During World War II Bunche served as chief research
analyst of the Africa section of the Office of Strategic Services
(1941-44). He then worked for the State Department from 1944 to
1947. In 1947 Bunche joined the United Nations Secretariat. After
the assassination in September 1948 of Count Folke Bernadotte, the
UN mediator in Palestine, the Security Council appointed Bunche
to succeed him. From January through July 1949 Bunche successfully
brokered the armistice agreements between Israel and the Arab states;
for his efforts he was accorded a ticker-tape parade up Broadway
in New York City. He was awarded the Nobel Peace Prize in 1950,
the first African-American to receive this celebrated award. From 1950 to 1952 Bunche taught at Harvard University.
Other appointments in the field of education included his service
as a member of the New York City Board of Education, Board of Overseers
of Harvard University, and Board of the Institute of International
Education, as well as a trustee of Oberlin College, Lincoln University,
and the New Lincoln School. In 1955 Bunche was appointed undersecretary of the
United Nations, and in 1957 secretary for special political affairs.

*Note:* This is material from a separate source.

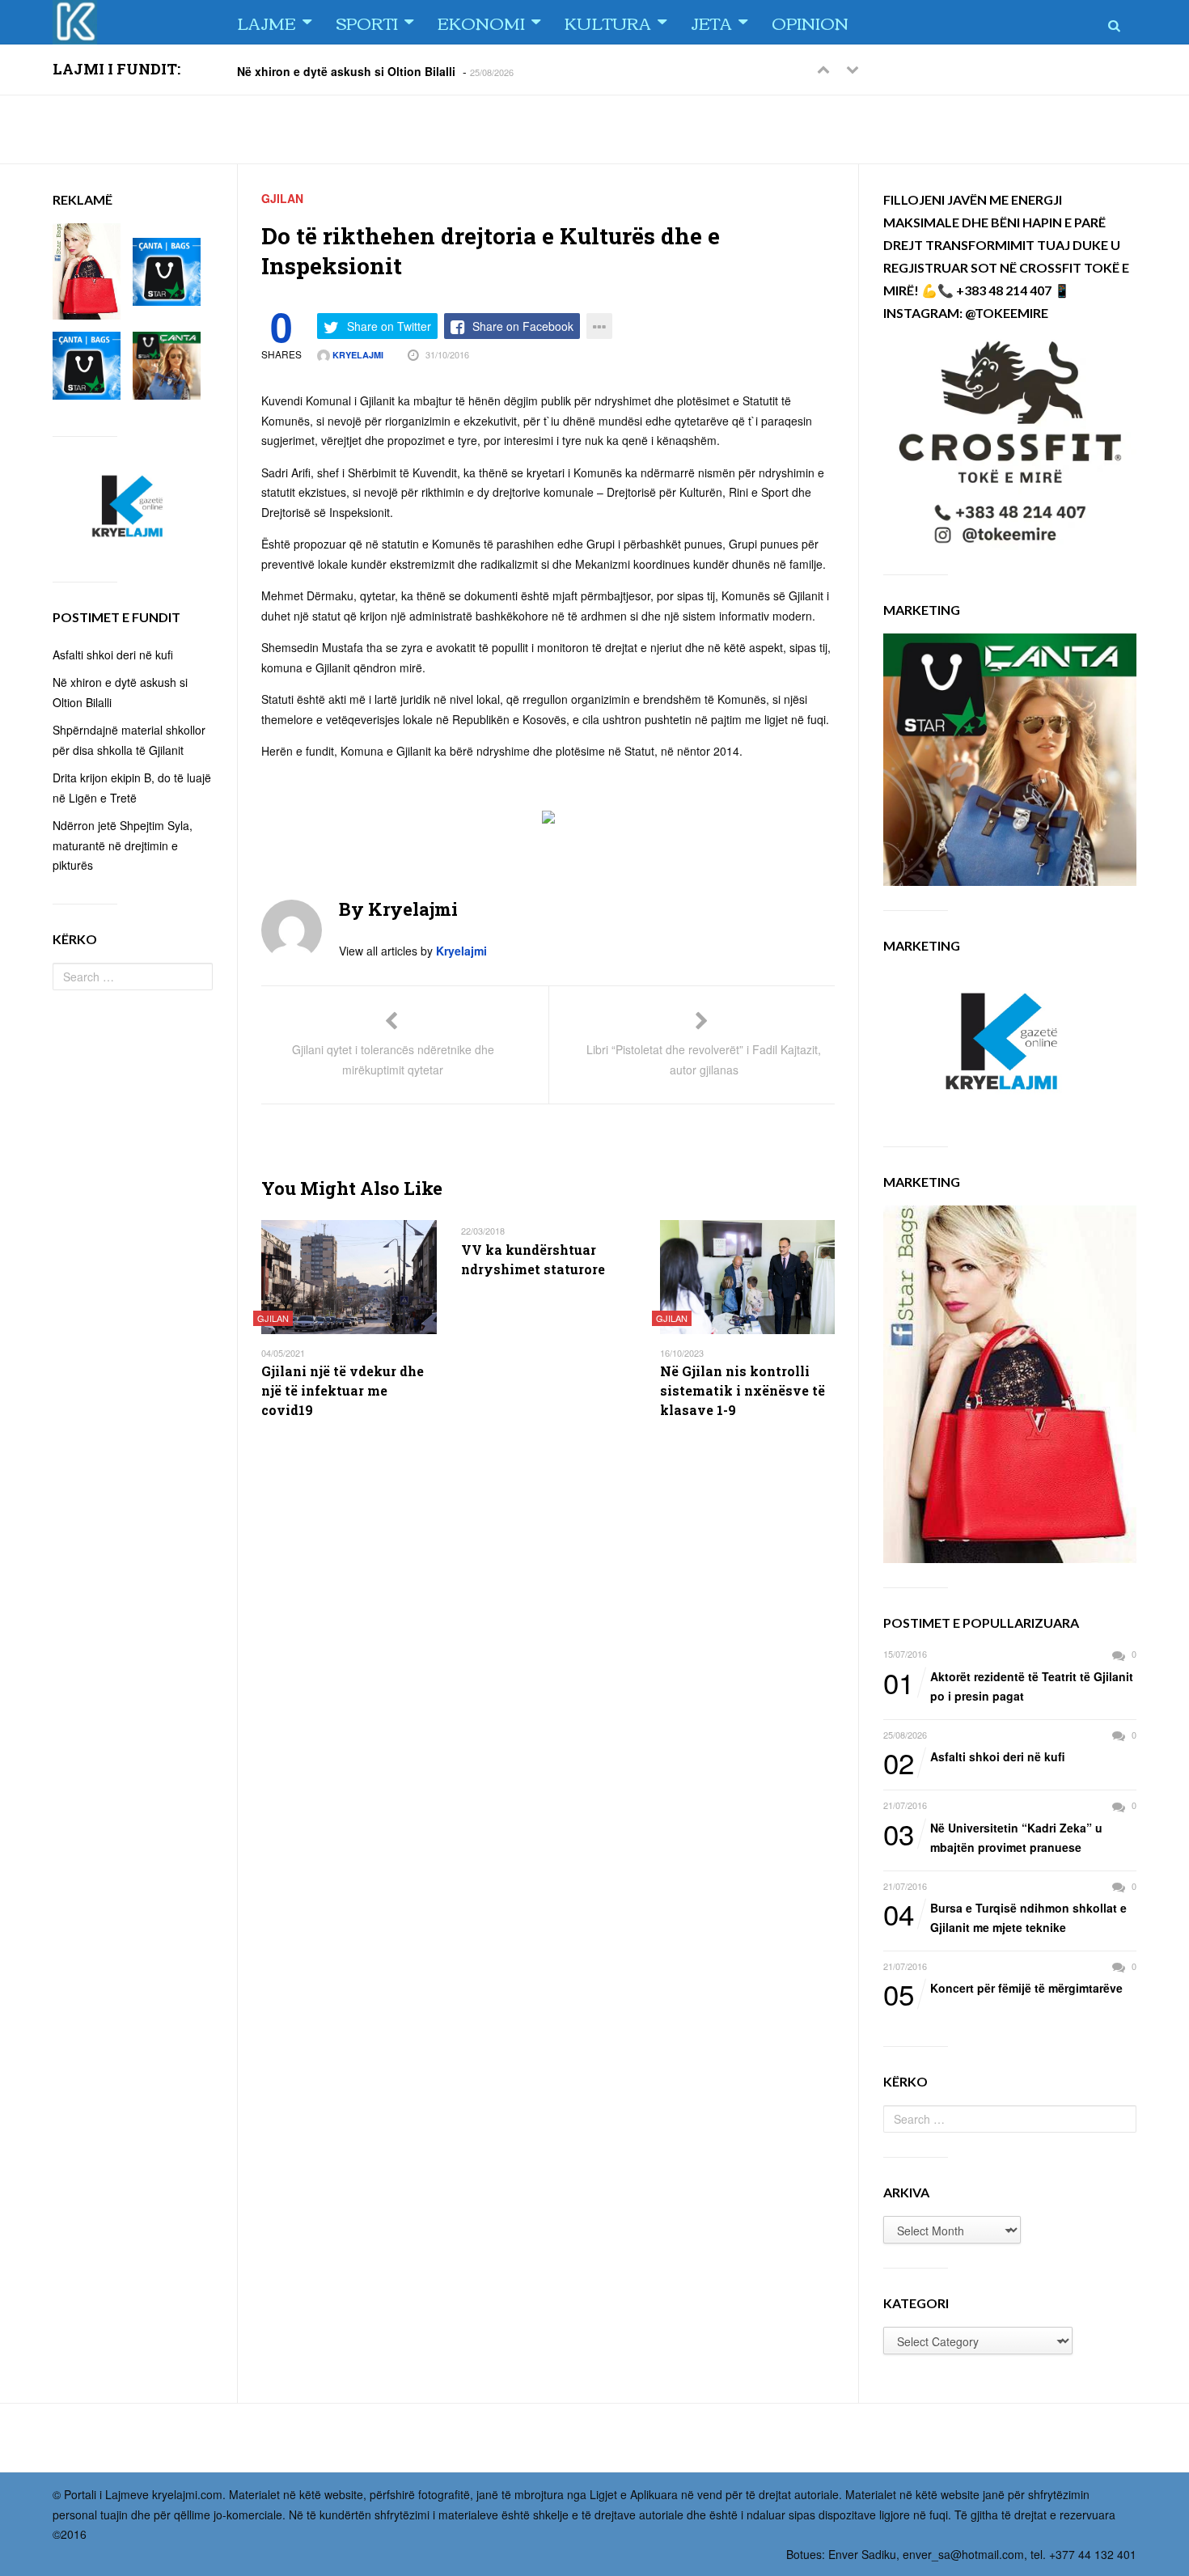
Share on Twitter (389, 326)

In 1956 he was civilian supervisor of the UN peacekeeping forces
in the Suez area. In 1960 he was part of a UN peacekeeping effort
in the Congo, and in 1964 he helped to mediate differences between
the Greeks, Cypriots, and Turks. For a lifetime of extraordinary
achievement in the international arena, he was awarded the United
States Medal of Freedom by President John F. Kennedy in 1963. One
year after he retired from the UN in 1970, he died in New York City.
This property is one of several in the Turtle Bay
neighborhood acquired by the City of New York in 1948 in connection
with the widening of First Avenue. In addition to the London Plane
and locust trees, the park is distinguished by four monuments. Peace
Form One at the north end is a 50-foot high stainless steel shaft
by Daniel Larue Johnson dedicated in 1980. This latter-day obelisk
is an homage to Bunche, who was a personal friend of the sculptor.
The northwest granite staircase was designed around 1948 by the
architectural firm of Andrews & Clark and inscribed in 1975 with
a passage from the Book of Isaiah: "they shall beat their swords
into plowshares." In 1981 the City Council named the western steps
after Russian dissident Anatoly Sharansky. At the southern end of
the park a commemorative plaque to civil rights crusader Bayard
Rustin (1912-1987) was dedicated by former Mayor Edward I. Koch
on January 23, 1990. On August 14, 1985 Mayor Koch joined community leaders,
dignitaries from the United Nations, and the widow of Ralph Bunche,
to designate this area as New York City's first peace park. The
designation was part of a worldwide effort by Ploughshares, a peace
organization and by Architects, Planners and Designers for Social
responsibility. The park, a place of public assembly and dissent,
across from the United Nations, is the historical site of many demonstrations
and protests against political oppression. It embodies in many ways
the principles of human understanding and freedom of expression.